Eles têm três motivos centrais para temer o resultado do encontro no Alasca — onde a Europa não terá assento à mesa.

 

 

Troca de territórios

O primeiro é o medo de que Putin convença Trump, numa reunião sem a presença do presidente ucraniano Volodymyr Zelensky, de que a saída mais curta e rápida para encerrar o conflito é pressionar Kiev a ceder oficialmente as regiões atualmente ocupadas pela Rússia.

Essas regiões, Donetsk, Luhansk, Zaporizhia e Kherson — além da Crimeia, tomada ilegalmente pelo Kremlin em 2014 –, representam quase 20% de todo o território ucraniano.

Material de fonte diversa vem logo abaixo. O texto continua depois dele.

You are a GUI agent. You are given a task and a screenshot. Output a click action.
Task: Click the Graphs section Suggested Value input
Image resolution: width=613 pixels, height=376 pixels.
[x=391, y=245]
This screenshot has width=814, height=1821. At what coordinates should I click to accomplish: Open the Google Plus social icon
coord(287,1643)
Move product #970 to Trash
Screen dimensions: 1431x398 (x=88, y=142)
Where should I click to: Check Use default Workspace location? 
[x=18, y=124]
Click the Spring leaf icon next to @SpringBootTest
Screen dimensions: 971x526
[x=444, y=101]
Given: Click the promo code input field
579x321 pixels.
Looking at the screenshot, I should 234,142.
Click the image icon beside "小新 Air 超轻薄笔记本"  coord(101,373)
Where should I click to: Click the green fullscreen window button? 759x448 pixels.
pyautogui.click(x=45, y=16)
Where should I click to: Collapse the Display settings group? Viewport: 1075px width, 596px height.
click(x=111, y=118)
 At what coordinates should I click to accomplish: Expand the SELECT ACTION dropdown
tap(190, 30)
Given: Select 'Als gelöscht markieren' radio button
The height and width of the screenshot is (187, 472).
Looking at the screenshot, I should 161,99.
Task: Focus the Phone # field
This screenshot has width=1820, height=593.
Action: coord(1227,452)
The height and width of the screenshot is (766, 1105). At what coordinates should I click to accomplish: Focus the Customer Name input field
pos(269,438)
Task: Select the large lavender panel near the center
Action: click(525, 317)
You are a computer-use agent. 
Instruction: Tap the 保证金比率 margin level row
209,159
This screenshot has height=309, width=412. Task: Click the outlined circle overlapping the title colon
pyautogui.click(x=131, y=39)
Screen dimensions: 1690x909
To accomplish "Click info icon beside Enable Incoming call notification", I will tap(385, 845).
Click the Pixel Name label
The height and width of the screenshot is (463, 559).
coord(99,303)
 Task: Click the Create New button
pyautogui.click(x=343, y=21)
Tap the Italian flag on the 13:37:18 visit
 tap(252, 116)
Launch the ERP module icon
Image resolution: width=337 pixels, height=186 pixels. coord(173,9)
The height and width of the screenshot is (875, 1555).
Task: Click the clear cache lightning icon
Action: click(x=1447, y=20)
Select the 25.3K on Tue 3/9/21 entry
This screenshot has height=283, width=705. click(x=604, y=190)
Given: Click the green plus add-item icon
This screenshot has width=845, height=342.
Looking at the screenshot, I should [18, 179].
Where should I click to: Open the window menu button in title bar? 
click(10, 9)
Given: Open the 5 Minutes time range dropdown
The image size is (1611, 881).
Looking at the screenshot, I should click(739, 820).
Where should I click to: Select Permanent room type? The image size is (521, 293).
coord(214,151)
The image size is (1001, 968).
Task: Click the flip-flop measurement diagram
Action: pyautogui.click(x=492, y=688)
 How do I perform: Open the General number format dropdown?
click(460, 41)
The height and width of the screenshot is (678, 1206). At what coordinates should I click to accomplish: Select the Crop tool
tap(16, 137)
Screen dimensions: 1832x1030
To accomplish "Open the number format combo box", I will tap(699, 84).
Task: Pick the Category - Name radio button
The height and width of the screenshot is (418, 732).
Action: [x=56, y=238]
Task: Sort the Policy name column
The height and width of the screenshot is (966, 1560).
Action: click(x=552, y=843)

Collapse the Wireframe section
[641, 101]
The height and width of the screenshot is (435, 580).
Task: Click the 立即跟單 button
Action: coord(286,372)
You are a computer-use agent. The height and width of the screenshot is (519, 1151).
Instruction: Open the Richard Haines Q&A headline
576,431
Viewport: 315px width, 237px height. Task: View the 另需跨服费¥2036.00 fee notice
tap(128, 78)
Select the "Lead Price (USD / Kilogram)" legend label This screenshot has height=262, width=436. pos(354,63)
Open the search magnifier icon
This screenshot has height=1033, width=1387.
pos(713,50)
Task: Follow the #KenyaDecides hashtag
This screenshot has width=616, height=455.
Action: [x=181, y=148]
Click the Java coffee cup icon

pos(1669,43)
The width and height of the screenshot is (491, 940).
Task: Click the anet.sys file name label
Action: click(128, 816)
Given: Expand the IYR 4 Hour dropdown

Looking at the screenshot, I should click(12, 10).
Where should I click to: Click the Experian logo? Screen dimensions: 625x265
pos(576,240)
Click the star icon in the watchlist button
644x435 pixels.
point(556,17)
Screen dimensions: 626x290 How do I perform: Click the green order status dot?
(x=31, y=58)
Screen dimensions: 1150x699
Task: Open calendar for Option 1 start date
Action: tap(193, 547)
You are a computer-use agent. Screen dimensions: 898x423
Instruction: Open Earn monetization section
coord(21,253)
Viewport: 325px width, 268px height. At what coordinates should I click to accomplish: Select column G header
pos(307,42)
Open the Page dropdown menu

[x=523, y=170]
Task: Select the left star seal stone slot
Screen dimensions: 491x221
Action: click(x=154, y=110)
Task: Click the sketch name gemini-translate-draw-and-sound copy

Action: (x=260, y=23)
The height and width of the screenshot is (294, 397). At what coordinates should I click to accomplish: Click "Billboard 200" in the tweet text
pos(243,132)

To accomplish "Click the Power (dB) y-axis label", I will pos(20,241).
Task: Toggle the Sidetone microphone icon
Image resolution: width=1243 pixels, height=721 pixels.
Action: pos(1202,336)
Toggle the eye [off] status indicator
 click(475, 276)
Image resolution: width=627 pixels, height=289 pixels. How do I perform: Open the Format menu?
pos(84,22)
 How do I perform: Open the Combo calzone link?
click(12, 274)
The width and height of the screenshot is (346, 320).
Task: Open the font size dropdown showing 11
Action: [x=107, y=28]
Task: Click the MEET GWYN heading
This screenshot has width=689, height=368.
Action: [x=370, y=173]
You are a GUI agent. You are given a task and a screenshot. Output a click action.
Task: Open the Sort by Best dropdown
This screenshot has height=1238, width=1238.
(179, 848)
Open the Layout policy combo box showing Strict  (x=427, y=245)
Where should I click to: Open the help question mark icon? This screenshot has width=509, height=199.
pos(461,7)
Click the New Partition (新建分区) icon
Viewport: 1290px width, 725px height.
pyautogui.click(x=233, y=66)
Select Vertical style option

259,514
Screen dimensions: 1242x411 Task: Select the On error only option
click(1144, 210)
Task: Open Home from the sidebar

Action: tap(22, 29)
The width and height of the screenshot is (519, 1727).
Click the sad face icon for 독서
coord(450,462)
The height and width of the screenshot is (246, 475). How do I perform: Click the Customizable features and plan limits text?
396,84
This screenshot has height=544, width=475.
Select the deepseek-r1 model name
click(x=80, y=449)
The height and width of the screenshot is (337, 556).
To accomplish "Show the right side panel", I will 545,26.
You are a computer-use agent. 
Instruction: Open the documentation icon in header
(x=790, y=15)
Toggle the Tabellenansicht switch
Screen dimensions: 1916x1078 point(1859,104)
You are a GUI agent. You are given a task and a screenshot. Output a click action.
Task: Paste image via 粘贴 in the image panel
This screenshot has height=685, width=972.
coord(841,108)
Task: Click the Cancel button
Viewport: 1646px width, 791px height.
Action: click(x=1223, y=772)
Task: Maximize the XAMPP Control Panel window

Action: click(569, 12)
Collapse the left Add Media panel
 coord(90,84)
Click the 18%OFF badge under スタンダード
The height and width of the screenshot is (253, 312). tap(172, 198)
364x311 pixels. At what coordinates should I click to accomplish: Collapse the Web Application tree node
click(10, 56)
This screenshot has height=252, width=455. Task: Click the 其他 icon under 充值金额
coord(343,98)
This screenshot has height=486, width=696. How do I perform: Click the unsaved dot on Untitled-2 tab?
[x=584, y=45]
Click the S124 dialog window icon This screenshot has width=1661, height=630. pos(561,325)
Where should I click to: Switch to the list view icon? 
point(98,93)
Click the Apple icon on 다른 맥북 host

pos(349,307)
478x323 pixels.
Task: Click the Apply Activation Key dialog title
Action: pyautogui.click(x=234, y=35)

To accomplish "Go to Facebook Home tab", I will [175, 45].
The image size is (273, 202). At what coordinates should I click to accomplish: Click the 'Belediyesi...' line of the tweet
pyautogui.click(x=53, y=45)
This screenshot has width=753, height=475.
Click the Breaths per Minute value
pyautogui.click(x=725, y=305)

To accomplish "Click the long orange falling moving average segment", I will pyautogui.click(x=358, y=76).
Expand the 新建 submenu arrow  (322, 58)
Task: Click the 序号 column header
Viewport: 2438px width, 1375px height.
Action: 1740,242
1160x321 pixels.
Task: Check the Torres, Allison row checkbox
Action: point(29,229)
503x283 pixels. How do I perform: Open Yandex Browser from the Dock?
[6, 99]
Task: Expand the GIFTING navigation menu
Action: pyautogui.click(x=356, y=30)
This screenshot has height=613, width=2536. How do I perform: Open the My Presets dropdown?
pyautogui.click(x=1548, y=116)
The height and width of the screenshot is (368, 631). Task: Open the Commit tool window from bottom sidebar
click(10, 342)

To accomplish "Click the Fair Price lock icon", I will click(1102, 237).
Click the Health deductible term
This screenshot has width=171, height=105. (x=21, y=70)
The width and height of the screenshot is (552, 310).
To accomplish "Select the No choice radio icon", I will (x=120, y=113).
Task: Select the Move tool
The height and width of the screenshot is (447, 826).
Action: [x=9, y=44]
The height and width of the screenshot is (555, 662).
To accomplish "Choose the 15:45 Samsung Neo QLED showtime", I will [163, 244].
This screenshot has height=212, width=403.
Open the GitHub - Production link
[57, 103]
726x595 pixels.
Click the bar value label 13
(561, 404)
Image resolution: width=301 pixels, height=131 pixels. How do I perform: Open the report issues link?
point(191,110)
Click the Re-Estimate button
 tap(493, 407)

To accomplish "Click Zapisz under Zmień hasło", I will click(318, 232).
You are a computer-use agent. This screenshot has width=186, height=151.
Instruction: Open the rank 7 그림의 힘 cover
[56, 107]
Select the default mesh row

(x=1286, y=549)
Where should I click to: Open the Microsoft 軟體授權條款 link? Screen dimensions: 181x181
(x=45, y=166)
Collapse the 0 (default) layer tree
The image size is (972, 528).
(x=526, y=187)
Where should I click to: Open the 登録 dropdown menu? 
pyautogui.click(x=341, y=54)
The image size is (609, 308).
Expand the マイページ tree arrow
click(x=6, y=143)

A Rússia vem insistindo há muito tempo que qualquer paz real deve “reconhecer a realidade no terreno”, com vários de seus líderes afirmando que a Ucrânia nunca terá de volta aquelas regiões.

Para complicar ainda mais a situação, os militares russos conseguiram romper esta semana as linhas de defesa ucranianas em vários pontos no leste do país, avançando ainda mais e cortando linhas de suprimentos da resistência.

Para aumento da preocupação da Europa e da Ucrânia, Trump disse às vésperas da cúpula que a conversa com Putin certamente trataria de uma possível “troca de territórios para o bem de todos”.

O presidente americano chegou a reclamar dos ucranianos, as maiores vítimas de uma guerra iniciada sem provocação pelo líder russo.

“Fiquei um pouco incomodado com o fato de Zelensky dizer que ele precisa de aprovação constitucional (para a cessão de territórios)”, afirmou Trump.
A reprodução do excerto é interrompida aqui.